▶ WHAT TO WORK ON
Copy the material below line for line, without any changes.
Begin GIVEN DATA
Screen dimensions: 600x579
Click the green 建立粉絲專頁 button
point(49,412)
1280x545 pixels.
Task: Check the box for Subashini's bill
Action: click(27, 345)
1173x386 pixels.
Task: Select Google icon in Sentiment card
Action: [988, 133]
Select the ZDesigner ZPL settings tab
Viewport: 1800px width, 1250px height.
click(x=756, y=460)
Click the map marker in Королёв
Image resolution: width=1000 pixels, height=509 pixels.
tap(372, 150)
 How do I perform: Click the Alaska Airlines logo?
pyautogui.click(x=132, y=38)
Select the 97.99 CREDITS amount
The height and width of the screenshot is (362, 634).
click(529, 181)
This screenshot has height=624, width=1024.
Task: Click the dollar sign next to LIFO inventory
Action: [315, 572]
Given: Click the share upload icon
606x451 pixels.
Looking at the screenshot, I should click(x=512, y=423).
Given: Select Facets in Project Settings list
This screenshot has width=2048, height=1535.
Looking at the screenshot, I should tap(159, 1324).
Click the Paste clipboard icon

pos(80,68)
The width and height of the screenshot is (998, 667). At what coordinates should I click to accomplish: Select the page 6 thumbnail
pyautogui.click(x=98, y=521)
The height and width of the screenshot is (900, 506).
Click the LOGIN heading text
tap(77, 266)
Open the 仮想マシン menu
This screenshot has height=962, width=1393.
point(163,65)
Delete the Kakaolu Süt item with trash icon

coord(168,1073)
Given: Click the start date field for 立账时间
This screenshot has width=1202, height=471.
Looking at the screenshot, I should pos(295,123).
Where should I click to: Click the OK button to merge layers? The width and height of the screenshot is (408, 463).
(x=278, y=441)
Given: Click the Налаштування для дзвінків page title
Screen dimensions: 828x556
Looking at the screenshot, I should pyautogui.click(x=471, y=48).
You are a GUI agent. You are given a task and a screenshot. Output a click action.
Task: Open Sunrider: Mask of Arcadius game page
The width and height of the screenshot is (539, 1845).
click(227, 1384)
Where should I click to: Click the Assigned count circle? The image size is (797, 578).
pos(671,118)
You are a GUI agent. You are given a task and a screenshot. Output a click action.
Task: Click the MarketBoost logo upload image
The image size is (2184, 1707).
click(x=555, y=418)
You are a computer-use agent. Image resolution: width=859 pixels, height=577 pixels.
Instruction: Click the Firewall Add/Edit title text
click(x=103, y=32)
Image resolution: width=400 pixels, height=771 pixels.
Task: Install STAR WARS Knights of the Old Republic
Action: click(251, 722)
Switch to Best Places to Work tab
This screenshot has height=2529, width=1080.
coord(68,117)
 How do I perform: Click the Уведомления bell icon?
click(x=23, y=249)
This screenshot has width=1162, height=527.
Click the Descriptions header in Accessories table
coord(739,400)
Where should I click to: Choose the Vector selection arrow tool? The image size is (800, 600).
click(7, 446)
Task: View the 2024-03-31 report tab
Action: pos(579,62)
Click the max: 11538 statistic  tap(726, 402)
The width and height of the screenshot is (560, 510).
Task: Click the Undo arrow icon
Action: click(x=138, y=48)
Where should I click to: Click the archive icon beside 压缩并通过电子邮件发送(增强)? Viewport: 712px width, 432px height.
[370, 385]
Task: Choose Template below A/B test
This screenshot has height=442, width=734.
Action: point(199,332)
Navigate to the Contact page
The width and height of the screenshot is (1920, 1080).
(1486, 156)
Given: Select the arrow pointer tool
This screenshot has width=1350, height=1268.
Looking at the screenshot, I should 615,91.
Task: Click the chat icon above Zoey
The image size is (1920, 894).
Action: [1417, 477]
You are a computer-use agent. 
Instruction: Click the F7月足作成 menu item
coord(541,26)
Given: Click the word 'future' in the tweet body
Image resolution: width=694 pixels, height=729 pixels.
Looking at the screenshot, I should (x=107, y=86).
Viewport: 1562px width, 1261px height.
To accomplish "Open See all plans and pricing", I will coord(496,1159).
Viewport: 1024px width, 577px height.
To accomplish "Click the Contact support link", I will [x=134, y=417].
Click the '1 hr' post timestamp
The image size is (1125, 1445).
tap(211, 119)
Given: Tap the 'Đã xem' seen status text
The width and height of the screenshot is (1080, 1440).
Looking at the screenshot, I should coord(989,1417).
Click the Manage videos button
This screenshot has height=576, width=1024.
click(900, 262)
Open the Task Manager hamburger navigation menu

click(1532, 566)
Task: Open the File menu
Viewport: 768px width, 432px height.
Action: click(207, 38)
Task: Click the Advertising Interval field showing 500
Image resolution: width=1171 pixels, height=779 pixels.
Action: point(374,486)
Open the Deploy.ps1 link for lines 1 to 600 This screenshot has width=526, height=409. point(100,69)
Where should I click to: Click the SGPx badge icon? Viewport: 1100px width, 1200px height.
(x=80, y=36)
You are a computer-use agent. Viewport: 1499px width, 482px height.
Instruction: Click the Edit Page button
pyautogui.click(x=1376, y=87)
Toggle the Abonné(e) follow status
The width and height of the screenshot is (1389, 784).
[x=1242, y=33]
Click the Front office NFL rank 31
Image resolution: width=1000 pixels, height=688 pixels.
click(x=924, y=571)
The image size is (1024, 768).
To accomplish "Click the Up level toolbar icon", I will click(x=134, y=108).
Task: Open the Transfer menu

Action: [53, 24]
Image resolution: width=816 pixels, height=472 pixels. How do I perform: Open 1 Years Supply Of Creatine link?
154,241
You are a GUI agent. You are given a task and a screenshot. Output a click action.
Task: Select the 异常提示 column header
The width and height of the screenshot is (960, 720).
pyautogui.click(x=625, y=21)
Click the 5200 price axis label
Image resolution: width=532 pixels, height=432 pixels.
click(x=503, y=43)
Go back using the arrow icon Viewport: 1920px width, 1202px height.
End GIVEN DATA
▶ WRITTEN ANSWER
Screen dimensions: 600x579
Click the green 建立粉絲專頁 button
point(49,412)
1280x545 pixels.
Task: Check the box for Subashini's bill
Action: click(27, 345)
1173x386 pixels.
Task: Select Google icon in Sentiment card
Action: [988, 133]
Select the ZDesigner ZPL settings tab
Viewport: 1800px width, 1250px height.
click(x=756, y=460)
Click the map marker in Королёв
Image resolution: width=1000 pixels, height=509 pixels.
tap(372, 150)
 How do I perform: Click the Alaska Airlines logo?
pyautogui.click(x=132, y=38)
Select the 97.99 CREDITS amount
The height and width of the screenshot is (362, 634).
click(529, 181)
This screenshot has height=624, width=1024.
Task: Click the dollar sign next to LIFO inventory
Action: [315, 572]
Given: Click the share upload icon
606x451 pixels.
Looking at the screenshot, I should click(x=512, y=423).
Given: Select Facets in Project Settings list
This screenshot has width=2048, height=1535.
Looking at the screenshot, I should tap(159, 1324).
Click the Paste clipboard icon

pos(80,68)
The width and height of the screenshot is (998, 667). At what coordinates should I click to accomplish: Select the page 6 thumbnail
pyautogui.click(x=98, y=521)
The height and width of the screenshot is (900, 506).
Click the LOGIN heading text
tap(77, 266)
Open the 仮想マシン menu
This screenshot has height=962, width=1393.
point(163,65)
Delete the Kakaolu Süt item with trash icon

coord(168,1073)
Given: Click the start date field for 立账时间
This screenshot has width=1202, height=471.
Looking at the screenshot, I should pos(295,123).
Where should I click to: Click the OK button to merge layers? The width and height of the screenshot is (408, 463).
(x=278, y=441)
Given: Click the Налаштування для дзвінків page title
Screen dimensions: 828x556
Looking at the screenshot, I should pyautogui.click(x=471, y=48).
You are a GUI agent. You are given a task and a screenshot. Output a click action.
Task: Open Sunrider: Mask of Arcadius game page
The width and height of the screenshot is (539, 1845).
click(227, 1384)
Where should I click to: Click the Assigned count circle? The image size is (797, 578).
pos(671,118)
You are a GUI agent. You are given a task and a screenshot. Output a click action.
Task: Click the MarketBoost logo upload image
The image size is (2184, 1707).
click(x=555, y=418)
You are a computer-use agent. Image resolution: width=859 pixels, height=577 pixels.
Instruction: Click the Firewall Add/Edit title text
click(x=103, y=32)
Image resolution: width=400 pixels, height=771 pixels.
Task: Install STAR WARS Knights of the Old Republic
Action: click(251, 722)
Switch to Best Places to Work tab
This screenshot has height=2529, width=1080.
coord(68,117)
 How do I perform: Click the Уведомления bell icon?
click(x=23, y=249)
This screenshot has width=1162, height=527.
Click the Descriptions header in Accessories table
coord(739,400)
Where should I click to: Choose the Vector selection arrow tool? The image size is (800, 600).
click(7, 446)
Task: View the 2024-03-31 report tab
Action: pos(579,62)
Click the max: 11538 statistic  tap(726, 402)
The width and height of the screenshot is (560, 510).
Task: Click the Undo arrow icon
Action: click(x=138, y=48)
Where should I click to: Click the archive icon beside 压缩并通过电子邮件发送(增强)? Viewport: 712px width, 432px height.
[370, 385]
Task: Choose Template below A/B test
This screenshot has height=442, width=734.
Action: point(199,332)
Navigate to the Contact page
The width and height of the screenshot is (1920, 1080).
(1486, 156)
Given: Select the arrow pointer tool
This screenshot has width=1350, height=1268.
Looking at the screenshot, I should 615,91.
Task: Click the chat icon above Zoey
The image size is (1920, 894).
Action: [1417, 477]
You are a computer-use agent. 
Instruction: Click the F7月足作成 menu item
coord(541,26)
Given: Click the word 'future' in the tweet body
Image resolution: width=694 pixels, height=729 pixels.
Looking at the screenshot, I should (x=107, y=86).
Viewport: 1562px width, 1261px height.
To accomplish "Open See all plans and pricing", I will coord(496,1159).
Viewport: 1024px width, 577px height.
To accomplish "Click the Contact support link", I will [x=134, y=417].
Click the '1 hr' post timestamp
The image size is (1125, 1445).
tap(211, 119)
Given: Tap the 'Đã xem' seen status text
The width and height of the screenshot is (1080, 1440).
Looking at the screenshot, I should coord(989,1417).
Click the Manage videos button
This screenshot has height=576, width=1024.
click(900, 262)
Open the Task Manager hamburger navigation menu

click(1532, 566)
Task: Open the File menu
Viewport: 768px width, 432px height.
Action: click(207, 38)
Task: Click the Advertising Interval field showing 500
Image resolution: width=1171 pixels, height=779 pixels.
Action: point(374,486)
Open the Deploy.ps1 link for lines 1 to 600 This screenshot has width=526, height=409. point(100,69)
Where should I click to: Click the SGPx badge icon? Viewport: 1100px width, 1200px height.
(x=80, y=36)
You are a computer-use agent. Viewport: 1499px width, 482px height.
Instruction: Click the Edit Page button
pyautogui.click(x=1376, y=87)
Toggle the Abonné(e) follow status
The width and height of the screenshot is (1389, 784).
[x=1242, y=33]
Click the Front office NFL rank 31
Image resolution: width=1000 pixels, height=688 pixels.
click(x=924, y=571)
The image size is (1024, 768).
To accomplish "Click the Up level toolbar icon", I will click(x=134, y=108).
Task: Open the Transfer menu

Action: [53, 24]
Image resolution: width=816 pixels, height=472 pixels. How do I perform: Open 1 Years Supply Of Creatine link?
154,241
You are a GUI agent. You are given a task and a screenshot. Output a click action.
Task: Select the 异常提示 column header
The width and height of the screenshot is (960, 720).
pyautogui.click(x=625, y=21)
Click the 5200 price axis label
Image resolution: width=532 pixels, height=432 pixels.
click(x=503, y=43)
Go back using the arrow icon Viewport: 1920px width, 1202px height.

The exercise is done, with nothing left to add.